→ What to do: Return the data that follows exactly. Include every line.

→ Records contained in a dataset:
Content starts
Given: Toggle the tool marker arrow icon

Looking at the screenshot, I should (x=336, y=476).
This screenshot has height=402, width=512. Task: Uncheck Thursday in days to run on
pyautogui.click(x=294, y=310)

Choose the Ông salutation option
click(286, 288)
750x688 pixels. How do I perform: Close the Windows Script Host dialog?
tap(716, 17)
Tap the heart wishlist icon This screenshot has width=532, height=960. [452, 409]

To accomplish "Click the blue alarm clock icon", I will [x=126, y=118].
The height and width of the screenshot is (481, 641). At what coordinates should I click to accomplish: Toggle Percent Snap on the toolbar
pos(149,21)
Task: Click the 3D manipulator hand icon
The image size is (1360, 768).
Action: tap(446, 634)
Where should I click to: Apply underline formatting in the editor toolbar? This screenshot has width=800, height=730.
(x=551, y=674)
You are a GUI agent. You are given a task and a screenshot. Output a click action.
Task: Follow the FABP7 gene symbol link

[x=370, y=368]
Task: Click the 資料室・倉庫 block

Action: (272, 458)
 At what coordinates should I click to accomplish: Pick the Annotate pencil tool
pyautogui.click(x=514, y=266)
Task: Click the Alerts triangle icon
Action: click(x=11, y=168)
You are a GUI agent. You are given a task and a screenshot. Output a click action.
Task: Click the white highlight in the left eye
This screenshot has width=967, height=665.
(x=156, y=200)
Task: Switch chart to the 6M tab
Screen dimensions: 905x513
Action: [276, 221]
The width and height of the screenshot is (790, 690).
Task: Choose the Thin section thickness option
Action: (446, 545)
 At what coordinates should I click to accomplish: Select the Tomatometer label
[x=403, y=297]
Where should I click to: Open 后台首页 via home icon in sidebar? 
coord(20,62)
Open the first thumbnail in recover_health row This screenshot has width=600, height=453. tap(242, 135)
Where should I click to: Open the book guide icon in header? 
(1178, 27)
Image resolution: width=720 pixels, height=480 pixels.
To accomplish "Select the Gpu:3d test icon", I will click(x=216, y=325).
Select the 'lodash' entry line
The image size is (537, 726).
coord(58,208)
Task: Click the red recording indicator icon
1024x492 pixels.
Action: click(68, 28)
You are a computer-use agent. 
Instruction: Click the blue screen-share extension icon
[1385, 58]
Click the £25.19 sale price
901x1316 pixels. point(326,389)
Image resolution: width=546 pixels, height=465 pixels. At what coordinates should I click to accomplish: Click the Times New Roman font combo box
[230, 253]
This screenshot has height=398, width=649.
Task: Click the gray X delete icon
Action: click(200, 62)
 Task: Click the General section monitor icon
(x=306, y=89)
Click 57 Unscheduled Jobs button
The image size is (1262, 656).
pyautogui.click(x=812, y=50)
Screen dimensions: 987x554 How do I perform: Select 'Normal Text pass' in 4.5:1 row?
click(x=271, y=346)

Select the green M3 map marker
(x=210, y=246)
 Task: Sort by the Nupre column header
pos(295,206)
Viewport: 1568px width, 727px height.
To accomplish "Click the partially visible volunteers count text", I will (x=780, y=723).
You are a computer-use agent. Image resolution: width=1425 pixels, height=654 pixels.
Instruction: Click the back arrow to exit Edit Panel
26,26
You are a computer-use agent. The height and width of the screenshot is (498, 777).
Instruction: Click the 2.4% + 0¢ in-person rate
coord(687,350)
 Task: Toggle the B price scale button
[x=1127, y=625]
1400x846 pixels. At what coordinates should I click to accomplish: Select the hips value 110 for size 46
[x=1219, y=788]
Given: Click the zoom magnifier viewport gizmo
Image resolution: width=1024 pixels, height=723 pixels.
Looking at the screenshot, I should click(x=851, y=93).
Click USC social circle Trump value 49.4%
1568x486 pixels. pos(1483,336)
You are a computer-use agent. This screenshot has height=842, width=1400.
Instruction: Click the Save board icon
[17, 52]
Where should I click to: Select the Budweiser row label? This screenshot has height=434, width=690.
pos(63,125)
Content ends
→ Output of the exercise:
Given: Toggle the tool marker arrow icon

Looking at the screenshot, I should (x=336, y=476).
This screenshot has height=402, width=512. Task: Uncheck Thursday in days to run on
pyautogui.click(x=294, y=310)

Choose the Ông salutation option
click(286, 288)
750x688 pixels. How do I perform: Close the Windows Script Host dialog?
tap(716, 17)
Tap the heart wishlist icon This screenshot has width=532, height=960. [452, 409]

To accomplish "Click the blue alarm clock icon", I will [x=126, y=118].
The height and width of the screenshot is (481, 641). At what coordinates should I click to accomplish: Toggle Percent Snap on the toolbar
pos(149,21)
Task: Click the 3D manipulator hand icon
The image size is (1360, 768).
Action: tap(446, 634)
Where should I click to: Apply underline formatting in the editor toolbar? This screenshot has width=800, height=730.
(x=551, y=674)
You are a GUI agent. You are given a task and a screenshot. Output a click action.
Task: Follow the FABP7 gene symbol link

[x=370, y=368]
Task: Click the 資料室・倉庫 block

Action: (272, 458)
 At what coordinates should I click to accomplish: Pick the Annotate pencil tool
pyautogui.click(x=514, y=266)
Task: Click the Alerts triangle icon
Action: click(x=11, y=168)
You are a GUI agent. You are given a task and a screenshot. Output a click action.
Task: Click the white highlight in the left eye
This screenshot has width=967, height=665.
(x=156, y=200)
Task: Switch chart to the 6M tab
Screen dimensions: 905x513
Action: [276, 221]
The width and height of the screenshot is (790, 690).
Task: Choose the Thin section thickness option
Action: (446, 545)
 At what coordinates should I click to accomplish: Select the Tomatometer label
[x=403, y=297]
Where should I click to: Open 后台首页 via home icon in sidebar? 
coord(20,62)
Open the first thumbnail in recover_health row This screenshot has width=600, height=453. tap(242, 135)
Where should I click to: Open the book guide icon in header? 
(1178, 27)
Image resolution: width=720 pixels, height=480 pixels.
To accomplish "Select the Gpu:3d test icon", I will click(x=216, y=325).
Select the 'lodash' entry line
The image size is (537, 726).
coord(58,208)
Task: Click the red recording indicator icon
1024x492 pixels.
Action: click(68, 28)
You are a computer-use agent. 
Instruction: Click the blue screen-share extension icon
[1385, 58]
Click the £25.19 sale price
901x1316 pixels. point(326,389)
Image resolution: width=546 pixels, height=465 pixels. At what coordinates should I click to accomplish: Click the Times New Roman font combo box
[230, 253]
This screenshot has height=398, width=649.
Task: Click the gray X delete icon
Action: click(200, 62)
 Task: Click the General section monitor icon
(x=306, y=89)
Click 57 Unscheduled Jobs button
The image size is (1262, 656).
pyautogui.click(x=812, y=50)
Screen dimensions: 987x554 How do I perform: Select 'Normal Text pass' in 4.5:1 row?
click(x=271, y=346)

Select the green M3 map marker
(x=210, y=246)
 Task: Sort by the Nupre column header
pos(295,206)
Viewport: 1568px width, 727px height.
To accomplish "Click the partially visible volunteers count text", I will (x=780, y=723).
You are a computer-use agent. Image resolution: width=1425 pixels, height=654 pixels.
Instruction: Click the back arrow to exit Edit Panel
26,26
You are a computer-use agent. The height and width of the screenshot is (498, 777).
Instruction: Click the 2.4% + 0¢ in-person rate
coord(687,350)
 Task: Toggle the B price scale button
[x=1127, y=625]
1400x846 pixels. At what coordinates should I click to accomplish: Select the hips value 110 for size 46
[x=1219, y=788]
Given: Click the zoom magnifier viewport gizmo
Image resolution: width=1024 pixels, height=723 pixels.
Looking at the screenshot, I should click(x=851, y=93).
Click USC social circle Trump value 49.4%
1568x486 pixels. pos(1483,336)
You are a computer-use agent. This screenshot has height=842, width=1400.
Instruction: Click the Save board icon
[17, 52]
Where should I click to: Select the Budweiser row label? This screenshot has height=434, width=690.
pos(63,125)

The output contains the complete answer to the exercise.